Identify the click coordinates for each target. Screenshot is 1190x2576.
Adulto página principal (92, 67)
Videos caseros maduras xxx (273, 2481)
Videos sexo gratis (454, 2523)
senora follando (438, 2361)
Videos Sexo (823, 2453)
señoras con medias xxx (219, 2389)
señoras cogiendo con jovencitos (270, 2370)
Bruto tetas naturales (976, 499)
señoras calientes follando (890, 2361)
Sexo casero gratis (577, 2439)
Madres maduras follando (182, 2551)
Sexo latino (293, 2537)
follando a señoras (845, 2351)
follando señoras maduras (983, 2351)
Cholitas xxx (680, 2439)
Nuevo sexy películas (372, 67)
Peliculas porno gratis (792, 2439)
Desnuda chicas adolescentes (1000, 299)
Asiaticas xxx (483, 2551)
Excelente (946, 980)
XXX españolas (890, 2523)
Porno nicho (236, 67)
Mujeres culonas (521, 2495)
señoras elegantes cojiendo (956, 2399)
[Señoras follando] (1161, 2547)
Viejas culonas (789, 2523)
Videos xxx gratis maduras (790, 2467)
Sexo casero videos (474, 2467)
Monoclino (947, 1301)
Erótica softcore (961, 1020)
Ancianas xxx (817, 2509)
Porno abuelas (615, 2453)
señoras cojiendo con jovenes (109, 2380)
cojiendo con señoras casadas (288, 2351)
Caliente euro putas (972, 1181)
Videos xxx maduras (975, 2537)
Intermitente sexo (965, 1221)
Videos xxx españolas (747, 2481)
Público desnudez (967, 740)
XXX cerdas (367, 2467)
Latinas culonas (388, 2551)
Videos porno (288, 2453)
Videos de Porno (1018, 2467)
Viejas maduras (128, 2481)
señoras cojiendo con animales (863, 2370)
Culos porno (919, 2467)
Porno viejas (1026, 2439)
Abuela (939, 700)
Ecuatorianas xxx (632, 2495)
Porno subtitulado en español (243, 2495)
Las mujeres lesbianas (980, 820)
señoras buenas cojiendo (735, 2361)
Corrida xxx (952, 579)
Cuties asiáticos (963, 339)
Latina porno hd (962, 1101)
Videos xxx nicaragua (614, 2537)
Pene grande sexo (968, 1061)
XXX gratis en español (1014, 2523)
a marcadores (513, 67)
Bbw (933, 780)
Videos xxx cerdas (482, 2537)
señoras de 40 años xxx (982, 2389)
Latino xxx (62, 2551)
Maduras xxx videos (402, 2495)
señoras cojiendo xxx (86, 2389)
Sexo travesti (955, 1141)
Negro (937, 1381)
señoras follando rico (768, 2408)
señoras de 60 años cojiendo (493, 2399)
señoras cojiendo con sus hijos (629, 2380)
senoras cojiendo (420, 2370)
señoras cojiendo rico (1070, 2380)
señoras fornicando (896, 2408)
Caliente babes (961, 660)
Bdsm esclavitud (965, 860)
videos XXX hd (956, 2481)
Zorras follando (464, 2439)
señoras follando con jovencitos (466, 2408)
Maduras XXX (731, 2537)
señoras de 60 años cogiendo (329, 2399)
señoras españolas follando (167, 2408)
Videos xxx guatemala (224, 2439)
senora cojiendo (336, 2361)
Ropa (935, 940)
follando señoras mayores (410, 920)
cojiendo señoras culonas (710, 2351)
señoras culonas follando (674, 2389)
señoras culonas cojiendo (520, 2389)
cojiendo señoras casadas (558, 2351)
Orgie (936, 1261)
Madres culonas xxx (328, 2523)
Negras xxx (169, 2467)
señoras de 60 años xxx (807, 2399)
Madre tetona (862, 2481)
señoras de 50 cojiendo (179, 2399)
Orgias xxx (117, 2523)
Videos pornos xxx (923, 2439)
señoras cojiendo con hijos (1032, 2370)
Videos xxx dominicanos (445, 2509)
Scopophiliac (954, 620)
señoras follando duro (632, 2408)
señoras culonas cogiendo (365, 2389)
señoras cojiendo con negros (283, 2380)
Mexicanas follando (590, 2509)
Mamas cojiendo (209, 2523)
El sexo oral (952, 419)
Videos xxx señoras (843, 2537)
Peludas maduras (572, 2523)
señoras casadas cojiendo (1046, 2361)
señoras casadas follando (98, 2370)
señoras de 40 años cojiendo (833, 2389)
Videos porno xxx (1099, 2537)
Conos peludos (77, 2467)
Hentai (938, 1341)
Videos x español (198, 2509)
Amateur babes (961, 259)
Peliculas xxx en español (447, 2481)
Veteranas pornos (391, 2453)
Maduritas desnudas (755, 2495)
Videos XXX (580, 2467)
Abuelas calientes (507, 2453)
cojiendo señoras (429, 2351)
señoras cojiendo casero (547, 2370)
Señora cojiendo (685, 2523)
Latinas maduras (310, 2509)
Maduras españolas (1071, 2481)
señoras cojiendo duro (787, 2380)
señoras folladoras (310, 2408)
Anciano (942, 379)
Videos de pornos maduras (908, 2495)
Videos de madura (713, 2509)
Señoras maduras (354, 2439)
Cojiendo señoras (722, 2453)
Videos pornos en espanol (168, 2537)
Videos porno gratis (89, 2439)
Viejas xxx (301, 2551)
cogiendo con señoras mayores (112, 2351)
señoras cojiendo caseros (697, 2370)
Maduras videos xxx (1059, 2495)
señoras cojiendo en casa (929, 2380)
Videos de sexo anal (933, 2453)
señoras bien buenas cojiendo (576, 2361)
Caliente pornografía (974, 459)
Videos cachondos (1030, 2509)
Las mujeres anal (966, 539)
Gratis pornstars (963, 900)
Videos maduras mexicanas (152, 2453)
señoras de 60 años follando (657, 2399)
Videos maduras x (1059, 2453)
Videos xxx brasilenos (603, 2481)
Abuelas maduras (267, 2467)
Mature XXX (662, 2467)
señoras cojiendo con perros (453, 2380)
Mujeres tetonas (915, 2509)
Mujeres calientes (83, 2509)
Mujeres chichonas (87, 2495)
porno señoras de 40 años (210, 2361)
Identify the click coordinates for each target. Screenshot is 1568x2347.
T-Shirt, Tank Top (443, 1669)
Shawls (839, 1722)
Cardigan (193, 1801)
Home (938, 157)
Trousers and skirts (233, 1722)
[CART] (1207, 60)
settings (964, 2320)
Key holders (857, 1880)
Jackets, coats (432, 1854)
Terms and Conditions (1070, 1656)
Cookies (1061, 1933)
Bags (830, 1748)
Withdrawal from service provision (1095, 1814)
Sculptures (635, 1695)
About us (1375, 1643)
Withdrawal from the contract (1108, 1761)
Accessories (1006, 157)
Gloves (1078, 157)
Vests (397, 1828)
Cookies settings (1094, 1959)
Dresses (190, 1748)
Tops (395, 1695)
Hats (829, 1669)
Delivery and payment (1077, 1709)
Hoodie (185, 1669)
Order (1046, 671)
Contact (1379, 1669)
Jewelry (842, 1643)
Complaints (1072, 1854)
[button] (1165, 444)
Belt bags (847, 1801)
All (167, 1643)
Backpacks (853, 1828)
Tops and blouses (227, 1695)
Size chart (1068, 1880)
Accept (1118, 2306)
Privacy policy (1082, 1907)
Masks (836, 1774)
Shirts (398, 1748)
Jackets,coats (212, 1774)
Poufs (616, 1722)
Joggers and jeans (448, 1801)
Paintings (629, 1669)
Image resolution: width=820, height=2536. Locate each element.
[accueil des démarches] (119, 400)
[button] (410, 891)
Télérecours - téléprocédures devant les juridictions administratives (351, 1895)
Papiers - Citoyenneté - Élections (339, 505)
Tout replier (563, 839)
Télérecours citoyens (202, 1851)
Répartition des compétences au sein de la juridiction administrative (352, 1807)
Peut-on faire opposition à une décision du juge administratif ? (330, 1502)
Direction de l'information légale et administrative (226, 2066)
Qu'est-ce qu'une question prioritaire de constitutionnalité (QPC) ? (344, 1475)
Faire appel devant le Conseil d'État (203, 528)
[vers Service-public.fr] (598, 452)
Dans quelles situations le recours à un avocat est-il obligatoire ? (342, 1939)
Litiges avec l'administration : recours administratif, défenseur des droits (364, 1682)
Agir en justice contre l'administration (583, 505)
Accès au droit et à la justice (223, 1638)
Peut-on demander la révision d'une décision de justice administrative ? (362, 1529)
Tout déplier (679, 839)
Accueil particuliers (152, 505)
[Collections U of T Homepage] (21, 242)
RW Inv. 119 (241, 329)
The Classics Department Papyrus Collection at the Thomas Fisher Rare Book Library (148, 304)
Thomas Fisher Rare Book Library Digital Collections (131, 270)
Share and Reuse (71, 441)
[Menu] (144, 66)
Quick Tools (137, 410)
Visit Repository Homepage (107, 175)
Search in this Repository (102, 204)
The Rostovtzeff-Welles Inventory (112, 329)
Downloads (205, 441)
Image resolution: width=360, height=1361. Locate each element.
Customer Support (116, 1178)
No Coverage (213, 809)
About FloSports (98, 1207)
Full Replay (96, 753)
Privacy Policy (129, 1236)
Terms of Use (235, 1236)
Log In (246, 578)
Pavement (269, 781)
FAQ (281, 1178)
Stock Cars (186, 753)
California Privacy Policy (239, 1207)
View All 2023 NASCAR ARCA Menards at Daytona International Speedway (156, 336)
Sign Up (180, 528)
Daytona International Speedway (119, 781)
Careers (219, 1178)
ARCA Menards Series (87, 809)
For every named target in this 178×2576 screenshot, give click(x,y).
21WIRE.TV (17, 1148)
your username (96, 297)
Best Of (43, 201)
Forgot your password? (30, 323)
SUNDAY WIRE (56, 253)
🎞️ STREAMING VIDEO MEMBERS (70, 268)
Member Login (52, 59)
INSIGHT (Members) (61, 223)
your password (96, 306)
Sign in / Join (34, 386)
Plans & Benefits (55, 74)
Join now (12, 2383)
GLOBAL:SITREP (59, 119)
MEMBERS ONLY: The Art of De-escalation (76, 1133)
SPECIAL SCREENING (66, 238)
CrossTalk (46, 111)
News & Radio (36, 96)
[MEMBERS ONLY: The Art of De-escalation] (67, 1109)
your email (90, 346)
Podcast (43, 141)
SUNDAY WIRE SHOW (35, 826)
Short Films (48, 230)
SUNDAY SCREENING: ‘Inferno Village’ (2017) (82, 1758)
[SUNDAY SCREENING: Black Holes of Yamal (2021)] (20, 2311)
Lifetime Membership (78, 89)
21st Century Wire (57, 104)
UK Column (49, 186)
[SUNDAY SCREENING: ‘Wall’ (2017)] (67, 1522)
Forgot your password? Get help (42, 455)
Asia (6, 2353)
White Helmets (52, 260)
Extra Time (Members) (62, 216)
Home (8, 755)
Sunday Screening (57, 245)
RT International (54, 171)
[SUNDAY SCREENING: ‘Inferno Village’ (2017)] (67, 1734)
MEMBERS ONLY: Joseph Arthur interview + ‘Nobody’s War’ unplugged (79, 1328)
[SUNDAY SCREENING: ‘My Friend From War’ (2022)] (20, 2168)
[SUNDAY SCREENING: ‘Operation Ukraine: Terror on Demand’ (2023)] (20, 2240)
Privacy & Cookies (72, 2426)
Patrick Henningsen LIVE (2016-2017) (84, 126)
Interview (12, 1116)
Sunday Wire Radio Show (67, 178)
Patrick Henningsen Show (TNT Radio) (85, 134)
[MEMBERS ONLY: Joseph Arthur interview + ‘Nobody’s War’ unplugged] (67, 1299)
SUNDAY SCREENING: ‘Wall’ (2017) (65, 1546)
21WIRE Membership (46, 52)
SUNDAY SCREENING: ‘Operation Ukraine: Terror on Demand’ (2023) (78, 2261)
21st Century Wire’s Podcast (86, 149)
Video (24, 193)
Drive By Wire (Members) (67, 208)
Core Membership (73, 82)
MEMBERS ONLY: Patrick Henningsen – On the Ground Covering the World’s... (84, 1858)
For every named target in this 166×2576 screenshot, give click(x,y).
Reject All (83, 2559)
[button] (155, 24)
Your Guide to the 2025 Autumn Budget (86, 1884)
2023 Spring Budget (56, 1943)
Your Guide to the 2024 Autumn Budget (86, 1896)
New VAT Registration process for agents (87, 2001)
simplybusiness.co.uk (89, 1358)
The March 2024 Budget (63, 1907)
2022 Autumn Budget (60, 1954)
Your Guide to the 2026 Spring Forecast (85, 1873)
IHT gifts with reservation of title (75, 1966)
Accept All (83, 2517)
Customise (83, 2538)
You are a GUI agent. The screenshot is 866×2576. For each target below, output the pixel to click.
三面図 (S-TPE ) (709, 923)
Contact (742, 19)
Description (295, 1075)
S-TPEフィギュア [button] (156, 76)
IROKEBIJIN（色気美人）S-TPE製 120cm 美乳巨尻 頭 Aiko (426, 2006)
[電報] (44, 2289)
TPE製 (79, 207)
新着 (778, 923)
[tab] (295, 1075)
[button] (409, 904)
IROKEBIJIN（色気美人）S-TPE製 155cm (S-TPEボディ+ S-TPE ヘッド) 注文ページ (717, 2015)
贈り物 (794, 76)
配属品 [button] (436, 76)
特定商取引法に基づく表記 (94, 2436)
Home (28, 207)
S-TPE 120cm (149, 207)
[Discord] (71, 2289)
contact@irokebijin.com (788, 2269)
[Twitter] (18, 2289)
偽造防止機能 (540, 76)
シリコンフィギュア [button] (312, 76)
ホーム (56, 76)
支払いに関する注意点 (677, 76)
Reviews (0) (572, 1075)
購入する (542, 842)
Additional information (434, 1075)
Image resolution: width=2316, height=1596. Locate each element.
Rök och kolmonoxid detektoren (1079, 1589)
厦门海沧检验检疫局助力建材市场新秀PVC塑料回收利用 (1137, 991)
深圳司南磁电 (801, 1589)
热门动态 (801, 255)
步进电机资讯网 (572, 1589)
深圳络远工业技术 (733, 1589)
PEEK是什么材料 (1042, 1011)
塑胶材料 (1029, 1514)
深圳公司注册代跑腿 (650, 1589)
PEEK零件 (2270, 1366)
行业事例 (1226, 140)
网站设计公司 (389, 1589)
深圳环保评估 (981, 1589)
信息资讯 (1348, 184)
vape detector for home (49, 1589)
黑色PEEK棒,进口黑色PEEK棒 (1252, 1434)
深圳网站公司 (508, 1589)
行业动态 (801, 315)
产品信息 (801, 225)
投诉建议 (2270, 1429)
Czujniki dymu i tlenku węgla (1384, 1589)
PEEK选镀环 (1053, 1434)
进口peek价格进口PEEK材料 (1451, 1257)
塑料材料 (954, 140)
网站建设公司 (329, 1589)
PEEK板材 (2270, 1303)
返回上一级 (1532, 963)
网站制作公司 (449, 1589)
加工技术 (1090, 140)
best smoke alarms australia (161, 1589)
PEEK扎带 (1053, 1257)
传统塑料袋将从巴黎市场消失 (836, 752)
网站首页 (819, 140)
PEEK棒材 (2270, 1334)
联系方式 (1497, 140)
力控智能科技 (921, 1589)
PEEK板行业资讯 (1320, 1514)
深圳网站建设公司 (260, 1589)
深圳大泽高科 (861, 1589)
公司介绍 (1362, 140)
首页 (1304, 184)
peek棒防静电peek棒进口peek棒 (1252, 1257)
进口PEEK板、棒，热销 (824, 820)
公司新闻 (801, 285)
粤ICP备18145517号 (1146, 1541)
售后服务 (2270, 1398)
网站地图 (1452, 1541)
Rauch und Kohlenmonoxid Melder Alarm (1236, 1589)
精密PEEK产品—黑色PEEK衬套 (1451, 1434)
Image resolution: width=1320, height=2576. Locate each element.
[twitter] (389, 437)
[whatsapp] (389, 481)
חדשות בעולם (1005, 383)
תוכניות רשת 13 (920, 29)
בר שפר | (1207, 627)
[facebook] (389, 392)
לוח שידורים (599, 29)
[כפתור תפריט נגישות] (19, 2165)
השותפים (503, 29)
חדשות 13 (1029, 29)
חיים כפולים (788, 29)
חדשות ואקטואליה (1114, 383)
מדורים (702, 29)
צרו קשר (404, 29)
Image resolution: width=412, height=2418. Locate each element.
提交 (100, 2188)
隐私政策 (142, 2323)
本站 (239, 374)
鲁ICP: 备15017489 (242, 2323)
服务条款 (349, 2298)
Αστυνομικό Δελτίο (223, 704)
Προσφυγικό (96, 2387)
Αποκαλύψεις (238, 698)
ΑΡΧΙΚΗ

Aim of the exercise> "casadas" is the string to look for; please copy every line of the records above where it appears.

Response>
cojiendo con señoras casadas (288, 2351)
cojiendo señoras casadas (558, 2351)
señoras casadas cojiendo (1046, 2361)
señoras casadas follando (98, 2370)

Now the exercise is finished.